Cooter, played wonderfully by Strother Martin, is the mentally challenged man that is wanting to be look-at like any other person in Dodge. He meets this card shark named Ben Sissell that uses Cotter to fetch him drinks and food and pays him a small amount so that Cooter thinks he has a job. The trouble with Sissell is that he cheats at cards so he has a gunslinger ride from town to town with him. And when someone challenges Sissell his gunslinger, named Nate, usually shoots the person. And it just so happened that this scenario happened at the Long Branch.

Matt is suspicious about the two and tells Nate to get out of town. When Sissell tells him to kill the Marshal, Nate decides that he is not paid enough and splits town. So now Sissell has another plan to get the Marshal killed. He gives a gun to Cooter and tells him to kill Matt Dillon. With Cooter's mental situation it will be hard for Matt to make Cooter believe that he is being used by the slick talking card shark.
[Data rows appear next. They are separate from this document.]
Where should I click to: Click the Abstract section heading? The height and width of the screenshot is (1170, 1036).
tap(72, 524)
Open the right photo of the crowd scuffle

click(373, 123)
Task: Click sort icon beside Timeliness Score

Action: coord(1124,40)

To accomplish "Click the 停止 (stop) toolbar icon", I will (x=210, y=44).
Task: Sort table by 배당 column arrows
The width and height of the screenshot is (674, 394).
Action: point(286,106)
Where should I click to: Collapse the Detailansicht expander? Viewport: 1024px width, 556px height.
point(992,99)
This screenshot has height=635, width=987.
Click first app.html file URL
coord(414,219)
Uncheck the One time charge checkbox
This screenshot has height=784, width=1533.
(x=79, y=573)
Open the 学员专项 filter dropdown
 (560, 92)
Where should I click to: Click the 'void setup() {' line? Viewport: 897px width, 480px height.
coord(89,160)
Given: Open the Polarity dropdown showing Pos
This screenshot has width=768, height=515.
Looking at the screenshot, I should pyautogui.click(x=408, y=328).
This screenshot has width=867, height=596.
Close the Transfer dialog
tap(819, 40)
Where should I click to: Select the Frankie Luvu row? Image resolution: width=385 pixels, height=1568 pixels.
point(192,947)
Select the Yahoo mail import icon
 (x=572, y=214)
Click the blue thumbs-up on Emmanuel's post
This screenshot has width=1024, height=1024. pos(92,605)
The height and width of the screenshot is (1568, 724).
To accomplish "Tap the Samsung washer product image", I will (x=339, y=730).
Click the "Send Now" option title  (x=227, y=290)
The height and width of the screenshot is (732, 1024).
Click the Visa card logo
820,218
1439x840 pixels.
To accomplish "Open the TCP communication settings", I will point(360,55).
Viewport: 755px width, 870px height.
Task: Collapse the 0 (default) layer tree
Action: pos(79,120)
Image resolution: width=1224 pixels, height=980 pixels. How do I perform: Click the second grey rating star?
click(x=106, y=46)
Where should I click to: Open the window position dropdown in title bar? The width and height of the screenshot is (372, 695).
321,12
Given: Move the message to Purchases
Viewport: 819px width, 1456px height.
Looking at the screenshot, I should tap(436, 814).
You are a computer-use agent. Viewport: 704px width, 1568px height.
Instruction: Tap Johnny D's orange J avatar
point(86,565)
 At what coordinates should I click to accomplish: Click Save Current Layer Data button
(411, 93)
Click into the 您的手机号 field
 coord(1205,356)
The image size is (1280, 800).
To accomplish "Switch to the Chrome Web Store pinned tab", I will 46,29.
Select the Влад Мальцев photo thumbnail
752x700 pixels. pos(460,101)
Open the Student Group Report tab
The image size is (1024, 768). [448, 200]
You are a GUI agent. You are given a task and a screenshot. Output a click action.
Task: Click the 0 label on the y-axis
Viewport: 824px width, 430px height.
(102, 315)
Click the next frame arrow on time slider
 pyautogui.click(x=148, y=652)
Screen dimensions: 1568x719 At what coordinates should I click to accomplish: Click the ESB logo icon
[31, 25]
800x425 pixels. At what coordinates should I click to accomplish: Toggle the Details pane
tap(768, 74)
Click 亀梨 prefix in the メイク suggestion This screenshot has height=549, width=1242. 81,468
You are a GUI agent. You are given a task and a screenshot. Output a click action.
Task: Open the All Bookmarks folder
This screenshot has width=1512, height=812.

Strother Martin does an excellent job playing the brain injured Cooter. He plays the part to perfection making the viewer believe he is actual mentally challenged. There was a little flaw with the story when Marshal Dillon did not also run Sissell out of town when he tells Nate to kill Matt - but the story still held its own. The ending is not a pleasant one but one that many families still go through even today. Good watch.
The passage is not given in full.